Могильщики, крепкие парни в оранжевых безрукавках, заулыбались, переглядываясь.
— У Господа Бога выходной, — ответил, щурясь на солнце, один.
— Отпуск за свой счет, — поддержал шутку другой.
Дядя Витя отдал Игорю цветы, взял пакет с бутербродами, камеру, и они двинулись вверх по заасфальтированной просеке, разрезающей участок кладбища на две ровные части.
Игорь первый вспомнил ориентир — гранитный обелиск, как палец торчащий среди одинаковых низких песчаных плиток, — и за обелиском увидел сухой веночек над поблекшей фотографией. Он подумал, что в такой солнечный день смерть не кажется страшной и умирать проще, чем в пасмурную погоду или зимой.
Могила заросла сорняками. Вынув перочинный нож, дядя Витя начал срезать кусты цикория в ограде. Игорь зачерпнул в канаве ржавой воды, установил банку с цветами перед портретом, вминая донышко во влажную глину. Затем они сели на скамейку; отчим достал из пакета бутерброды, «маленькую» и три стакана, плеснул в каждый немного водки. Они выпили молча, не чокаясь. Дядя Витя вынул сигарету и протянул пачку Игорю.
— Да бери, что ты жмешься. Знаю же, куришь, все вещи пропахли. И водки выпей ещё, ты же не за рулем.
Вдалеке, у кромки кладбища, над голыми тополями кружили стаи ворон, ветер разносил их грай; тучи быстро плыли в небе, шелестела сухая трава. Солнце немного пригревало лицо.
Игорь закурил, читая надписи на соседних памятниках, машинально подсчитывая разницу между датами рождений и смертей. Получалось, что мать самая молодая из лежащих рядом.
— Ничего не хочешь мне сказать? — наконец спросил отчим, глядя куда-то поверх крестов.

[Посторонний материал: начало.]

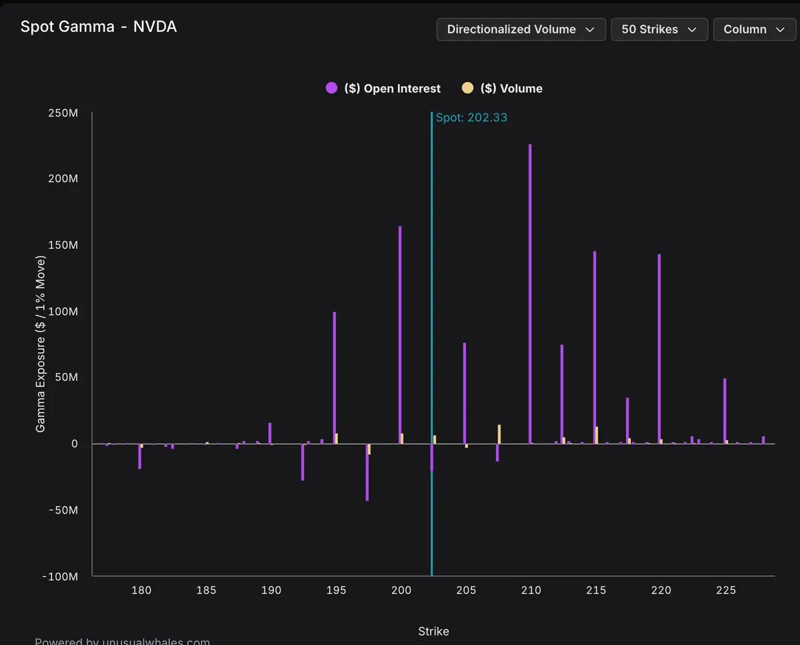
Task: Click the purple bar at strike 220
Action: [659, 348]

— Про что? — пробормотал Игорь.
— Например, чем ты ещё занимался на этой работе. И с кем.
Чтобы не смотреть на него, Игорь поднял стебель цикория и осторожно перевернул на брюшко сонного жука-пожарника, обнаруженного в траве.

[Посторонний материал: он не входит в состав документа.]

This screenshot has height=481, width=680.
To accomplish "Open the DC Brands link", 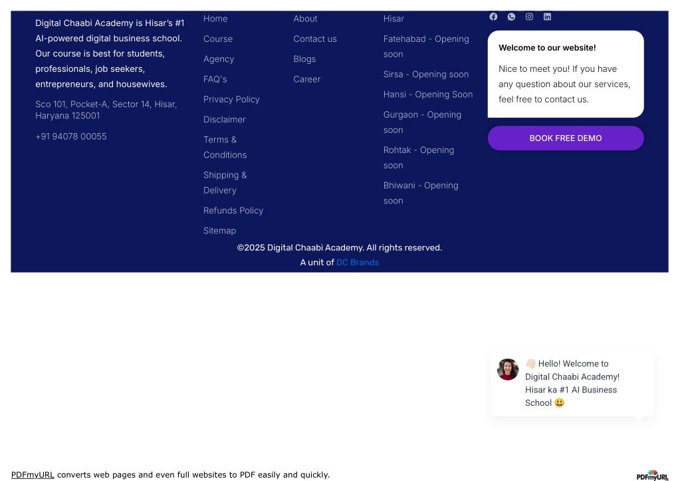I will 358,262.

— Я ведь пойду туда и сам узнаю, — повысил голос отчим.
Игорь легонько подтолкнул пожарника стеблем и ответил, поднимая каждое слово, как камень:
— Заодно расскажи, кто меня научил.
И он, и дядя Витя знали, что это бунт, нарушение табу, преступление запрета. О том, что происходит ночью, нельзя говорить и даже думать днем; нельзя говорить и думать никогда. От волнения Игорь слышал нарастающий гул — шум крови в ушах, — и как будто поднимался над землей, чувствуя в себе постороннюю огромную силу.